Required actions:
**A)** From the abstract on secondary overtriage in a rural trauma system, reproduce the passage that starts with "J. Con1, D." and goes on through "state's trauma system.", word for word.
**B)** Pick up the abstract on secondary overtriage in a rural trauma system after its final sentence and write what comes next.
[[ Given text open ]]
36.06 Factors Associated with Secondary Overtriage in a Statewide Rural Trauma System

J. Con1, D. M. Long1, G. Schaefer1, J. C. Knight1, K. J. Fawad1, A. Wilson1  1West Virginia University,Department Of Surgery / Division Of Trauma, Emergency Surgery And Surgical Critical Care,Morgantown, WV, USA

Introduction:
Rural hospitals have variable degrees of involvement within the nationwide trauma system because of differences in infrastructure, human resources and operational goals.  “Secondary overtriage” is a term that has been used to describe the seemingly unnecessary transfers to another hospital, shortly after which the trauma patient is discharged home without requiring an operation.  An analysis of these occurrences is useful to determine the efficiency of the trauma system as a whole.  Few have addressed this phenomenom, and to our knowledge, we are the first to study it in the setting of a rural state's trauma system.

Methods:
Data was extracted from a statewide trauma registry from 2003-2013 to include those who were: 1) discharged home within 48h of arrival, and 2) did not undergo a surgical procedure.  We then identified those who arrived as a transfer prior to being discharged (secondary overtriage) from those who arrived from the scene.  Factors associated with transfers were analyzed using a logistic regression.  Injuries were classified based on the need for a specific consultant.  Time of arrival to ED was analyzed using 8-hour blocks, with 7AM-3PM as reference.
[[ Given text closed ]]
[[ Material shown open ]]
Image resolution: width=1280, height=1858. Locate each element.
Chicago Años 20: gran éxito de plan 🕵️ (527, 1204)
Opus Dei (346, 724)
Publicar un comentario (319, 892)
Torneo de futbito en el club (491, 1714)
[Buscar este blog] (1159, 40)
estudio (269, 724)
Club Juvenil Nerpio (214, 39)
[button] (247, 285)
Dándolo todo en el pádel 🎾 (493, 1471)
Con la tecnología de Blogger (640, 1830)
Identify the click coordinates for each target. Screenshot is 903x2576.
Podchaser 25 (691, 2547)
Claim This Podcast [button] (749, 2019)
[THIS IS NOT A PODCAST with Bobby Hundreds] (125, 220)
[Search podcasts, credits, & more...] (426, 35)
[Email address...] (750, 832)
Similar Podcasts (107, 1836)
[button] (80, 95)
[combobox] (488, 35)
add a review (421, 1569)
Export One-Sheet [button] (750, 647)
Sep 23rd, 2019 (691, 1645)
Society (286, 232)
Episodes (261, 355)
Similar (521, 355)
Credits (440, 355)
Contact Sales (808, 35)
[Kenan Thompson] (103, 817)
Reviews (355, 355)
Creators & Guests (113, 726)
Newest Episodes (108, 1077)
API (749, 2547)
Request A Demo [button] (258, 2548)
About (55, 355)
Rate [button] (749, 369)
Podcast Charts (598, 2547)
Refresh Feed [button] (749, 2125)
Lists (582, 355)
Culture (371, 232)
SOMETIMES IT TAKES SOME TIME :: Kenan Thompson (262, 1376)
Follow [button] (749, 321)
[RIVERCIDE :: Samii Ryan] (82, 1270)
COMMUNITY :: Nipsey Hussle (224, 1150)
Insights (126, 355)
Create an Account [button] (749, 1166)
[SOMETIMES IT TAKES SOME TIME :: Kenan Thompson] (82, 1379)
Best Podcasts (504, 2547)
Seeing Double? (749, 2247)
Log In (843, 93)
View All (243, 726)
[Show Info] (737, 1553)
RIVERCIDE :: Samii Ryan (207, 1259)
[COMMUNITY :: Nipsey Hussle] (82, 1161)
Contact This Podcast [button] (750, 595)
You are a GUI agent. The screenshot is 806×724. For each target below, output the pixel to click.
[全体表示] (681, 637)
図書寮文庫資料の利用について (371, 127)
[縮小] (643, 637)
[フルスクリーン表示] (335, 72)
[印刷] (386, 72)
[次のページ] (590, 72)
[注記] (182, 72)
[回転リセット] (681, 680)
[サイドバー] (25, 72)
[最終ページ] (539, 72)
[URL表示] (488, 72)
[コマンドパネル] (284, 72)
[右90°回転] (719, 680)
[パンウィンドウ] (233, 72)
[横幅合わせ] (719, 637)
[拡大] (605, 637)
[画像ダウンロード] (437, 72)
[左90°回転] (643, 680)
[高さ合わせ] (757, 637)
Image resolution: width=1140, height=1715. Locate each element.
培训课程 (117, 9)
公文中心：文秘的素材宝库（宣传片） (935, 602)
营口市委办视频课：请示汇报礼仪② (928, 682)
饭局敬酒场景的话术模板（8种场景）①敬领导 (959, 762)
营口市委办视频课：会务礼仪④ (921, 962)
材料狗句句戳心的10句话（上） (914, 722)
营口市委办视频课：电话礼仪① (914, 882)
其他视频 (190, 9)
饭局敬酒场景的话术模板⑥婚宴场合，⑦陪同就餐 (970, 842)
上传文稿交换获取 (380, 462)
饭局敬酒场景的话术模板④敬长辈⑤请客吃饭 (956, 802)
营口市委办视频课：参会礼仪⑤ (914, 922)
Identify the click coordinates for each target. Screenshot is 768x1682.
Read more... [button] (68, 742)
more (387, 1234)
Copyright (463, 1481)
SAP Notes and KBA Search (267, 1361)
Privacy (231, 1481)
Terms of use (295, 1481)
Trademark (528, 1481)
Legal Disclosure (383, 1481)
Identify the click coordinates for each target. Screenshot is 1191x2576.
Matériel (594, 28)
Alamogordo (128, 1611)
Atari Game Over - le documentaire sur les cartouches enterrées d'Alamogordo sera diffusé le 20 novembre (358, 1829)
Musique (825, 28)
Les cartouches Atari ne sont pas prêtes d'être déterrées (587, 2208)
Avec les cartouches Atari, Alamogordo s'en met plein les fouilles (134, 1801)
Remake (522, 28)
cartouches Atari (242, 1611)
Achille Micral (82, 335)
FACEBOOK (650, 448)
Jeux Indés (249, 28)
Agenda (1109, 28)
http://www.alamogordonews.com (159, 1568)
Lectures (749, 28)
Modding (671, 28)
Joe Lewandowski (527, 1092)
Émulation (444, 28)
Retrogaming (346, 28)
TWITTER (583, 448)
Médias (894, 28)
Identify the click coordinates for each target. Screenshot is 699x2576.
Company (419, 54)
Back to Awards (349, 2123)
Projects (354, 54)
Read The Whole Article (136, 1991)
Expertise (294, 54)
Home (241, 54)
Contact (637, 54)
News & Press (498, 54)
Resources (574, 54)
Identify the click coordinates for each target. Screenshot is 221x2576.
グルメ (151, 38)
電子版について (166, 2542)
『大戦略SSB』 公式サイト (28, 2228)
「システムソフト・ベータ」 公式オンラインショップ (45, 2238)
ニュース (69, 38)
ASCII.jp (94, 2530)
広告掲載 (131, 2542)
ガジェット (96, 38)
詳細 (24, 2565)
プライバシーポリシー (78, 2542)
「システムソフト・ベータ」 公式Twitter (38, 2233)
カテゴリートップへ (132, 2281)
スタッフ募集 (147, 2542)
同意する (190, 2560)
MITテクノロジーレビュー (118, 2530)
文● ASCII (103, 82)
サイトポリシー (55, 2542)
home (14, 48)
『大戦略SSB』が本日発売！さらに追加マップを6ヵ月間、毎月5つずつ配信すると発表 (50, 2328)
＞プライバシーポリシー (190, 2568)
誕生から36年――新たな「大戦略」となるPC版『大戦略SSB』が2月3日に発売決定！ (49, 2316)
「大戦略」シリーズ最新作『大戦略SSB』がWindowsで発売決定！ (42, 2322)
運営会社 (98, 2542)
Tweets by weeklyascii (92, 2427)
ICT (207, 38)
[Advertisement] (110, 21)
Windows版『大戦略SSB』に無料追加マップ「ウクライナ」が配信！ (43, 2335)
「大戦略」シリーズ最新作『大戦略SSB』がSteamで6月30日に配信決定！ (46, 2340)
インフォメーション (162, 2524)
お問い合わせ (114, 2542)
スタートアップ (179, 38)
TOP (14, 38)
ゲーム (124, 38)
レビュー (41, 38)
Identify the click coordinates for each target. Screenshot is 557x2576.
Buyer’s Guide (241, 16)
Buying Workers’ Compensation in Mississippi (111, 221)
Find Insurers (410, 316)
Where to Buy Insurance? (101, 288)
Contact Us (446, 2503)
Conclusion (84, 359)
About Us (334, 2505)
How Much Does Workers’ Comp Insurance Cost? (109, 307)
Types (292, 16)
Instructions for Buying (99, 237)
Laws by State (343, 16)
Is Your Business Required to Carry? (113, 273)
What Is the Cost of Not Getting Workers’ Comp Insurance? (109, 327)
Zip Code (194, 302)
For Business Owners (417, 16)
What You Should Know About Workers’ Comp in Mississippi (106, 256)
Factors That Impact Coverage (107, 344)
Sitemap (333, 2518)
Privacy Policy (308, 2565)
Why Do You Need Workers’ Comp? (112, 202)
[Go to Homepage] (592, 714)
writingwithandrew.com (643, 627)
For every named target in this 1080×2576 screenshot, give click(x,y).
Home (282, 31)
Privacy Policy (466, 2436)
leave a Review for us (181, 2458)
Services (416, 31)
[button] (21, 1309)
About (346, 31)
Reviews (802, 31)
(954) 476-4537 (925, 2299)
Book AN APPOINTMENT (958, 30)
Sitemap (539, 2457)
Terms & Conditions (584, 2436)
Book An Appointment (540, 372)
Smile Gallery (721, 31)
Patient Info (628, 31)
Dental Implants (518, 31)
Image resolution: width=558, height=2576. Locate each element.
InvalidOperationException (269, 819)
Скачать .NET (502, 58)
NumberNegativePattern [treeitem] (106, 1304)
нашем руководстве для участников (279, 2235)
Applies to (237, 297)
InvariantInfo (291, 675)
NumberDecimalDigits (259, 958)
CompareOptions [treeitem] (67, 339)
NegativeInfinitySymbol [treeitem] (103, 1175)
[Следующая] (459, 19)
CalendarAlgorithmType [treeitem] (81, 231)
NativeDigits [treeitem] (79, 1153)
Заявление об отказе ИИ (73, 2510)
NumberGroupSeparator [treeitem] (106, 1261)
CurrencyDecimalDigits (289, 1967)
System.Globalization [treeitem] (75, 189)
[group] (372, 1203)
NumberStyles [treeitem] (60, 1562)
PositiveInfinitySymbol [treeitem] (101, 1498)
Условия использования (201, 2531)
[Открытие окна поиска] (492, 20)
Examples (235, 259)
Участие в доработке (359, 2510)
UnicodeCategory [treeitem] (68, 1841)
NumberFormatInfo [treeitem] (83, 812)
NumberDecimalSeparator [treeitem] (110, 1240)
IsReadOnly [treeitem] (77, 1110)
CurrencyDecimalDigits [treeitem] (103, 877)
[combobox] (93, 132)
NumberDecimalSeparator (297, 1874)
[[ Material shown closed ]]
Exercise answers:
**A)**
J. Con1, D. M. Long1, G. Schaefer1, J. C. Knight1, K. J. Fawad1, A. Wilson1  1West Virginia University,Department Of Surgery / Division Of Trauma, Emergency Surgery And Surgical Critical Care,Morgantown, WV, USA

Introduction:
Rural hospitals have variable degrees of involvement within the nationwide trauma system because of differences in infrastructure, human resources and operational goals.  “Secondary overtriage” is a term that has been used to describe the seemingly unnecessary transfers to another hospital, shortly after which the trauma patient is discharged home without requiring an operation.  An analysis of these occurrences is useful to determine the efficiency of the trauma system as a whole.  Few have addressed this phenomenom, and to our knowledge, we are the first to study it in the setting of a rural state's trauma system.

**B)**
Results:
19,319 patients fit our inclusion criteria of which 1,897 (9.8%) arrived as transfers.  The mean ISS was 3.8 ± 3 for non-transfers and 6.6 ± 5 for transfers (p<0.0001).  Descriptive analysis showed various other differences between transfers and non-transfers due to our large sample size.  Thus, we examined variables that had more clinical significance using logistic regression controlling for age, ISS, the type of injury, blood products given, the time of arrival to the initial ER, and whether a CT scan was obtained initially.  Factors associated with being transferred were age>65, ISS>15, transfusion of PRBC’s, graveyard-shift arrivals, and neurosurgical, spine, and facial injuries.  Orthopedic injuries were not associated with transfers.  Patients having a CT scan done at the initial facility were less likely to be transferred.  

Conclusion:
Although transferred patients were more severely injured, this was not the only factor driving the decision to transfer.  Other factors were related to the rural hospital’s limited resources, which included the availability of surgical specialists, blood products, and overall coverage during the graveyard-shift.  More liberal use of the CT scaner at the initial facility may prevent unnecessary transfers.